— BEGIN EXCERPTED TEXT —
This article was published:

Peter Craig Tully (1947–1992), jeweller, costume designer, and gay-community activist, was born on 17 December 1947 at Carlton, Melbourne, son of Sydney-born Alfred Henry Tutungi, who ran a fish-and-chip shop by day and worked as a dental technician at night, and his Melbourne-born wife Elva Merla, née Foza. The family anglicised its Arabic name to Tully and moved to Lorne when Peter was about five. Having attended local primary and high schools, at age seventeen he returned to Melbourne, where he found employment as a window dresser and prop-maker for Cann’s Pty Ltd and Public Benefit Shoes. In 1968 and 1969 he lived in a gay group-household at Carlton with Murray Kelly, Clarence Chai, and Paul Craft. He began making highly original party costumes from materials he found in second-hand stores.

From 1970 to 1972 Tully travelled, with his friends Fran Moore and Linda Jackson, and independently, to the Territory of Papua and New Guinea, Indonesia, Thailand, Malaysia, Singapore, Turkey, Ethiopia, Egypt, Sudan, Somalia, and Kenya. For most of 1971 he taught English in Paris while also visiting Spain, the Netherlands, and Britain. Back in Melbourne, he made jewellery influenced by the colour, texture, scale, and form of the items of adornment of the tribal cultures he had encountered. In 1974 he attended a part-time jewellery course at Melbourne State College, where he was able to experiment with plastics and other non-traditional materials. One year earlier he had met the artist David McDiarmid, who was briefly his lover, and who became a lifelong collaborator and artistic and political influence. The two toured South-East Asia during 1974 and 1975 and, on return to Australia, moved to Sydney.

Next year Tully began a certificate course in jewellery design at Randwick Technical College but did not complete it. In 1976 and 1977 he held his first avant-garde jewellery exhibitions, Passion for Plastics (Aces Art Shop, Sydney, and Craft’s Paraphernalia Gallery, Melbourne) and Living Plastics (Hogarth Galleries, Sydney). His jewellery quickly achieved collectible status among women and men enamoured of his use of bold colour and non-precious materials, and his eclectic visual references—including gay iconography and Australiana motifs.
— END EXCERPTED TEXT —
WORK TO DO>
(a) Name the people the Tully biography says lived with Tully in the Carlton group-household in 1968 and 1969.
(b) Reproduce the passage of the Tully biography starting with "This article was" and going on through "in second-hand stores.".
— BEGIN STORED DATA —
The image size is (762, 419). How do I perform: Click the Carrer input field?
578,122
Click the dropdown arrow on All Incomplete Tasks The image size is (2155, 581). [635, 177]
— END STORED DATA —
RESULTS OF THE EXERCISE>
(a) Murray Kelly, Clarence Chai, Paul Craft

(b)
This article was published:

Peter Craig Tully (1947–1992), jeweller, costume designer, and gay-community activist, was born on 17 December 1947 at Carlton, Melbourne, son of Sydney-born Alfred Henry Tutungi, who ran a fish-and-chip shop by day and worked as a dental technician at night, and his Melbourne-born wife Elva Merla, née Foza. The family anglicised its Arabic name to Tully and moved to Lorne when Peter was about five. Having attended local primary and high schools, at age seventeen he returned to Melbourne, where he found employment as a window dresser and prop-maker for Cann’s Pty Ltd and Public Benefit Shoes. In 1968 and 1969 he lived in a gay group-household at Carlton with Murray Kelly, Clarence Chai, and Paul Craft. He began making highly original party costumes from materials he found in second-hand stores.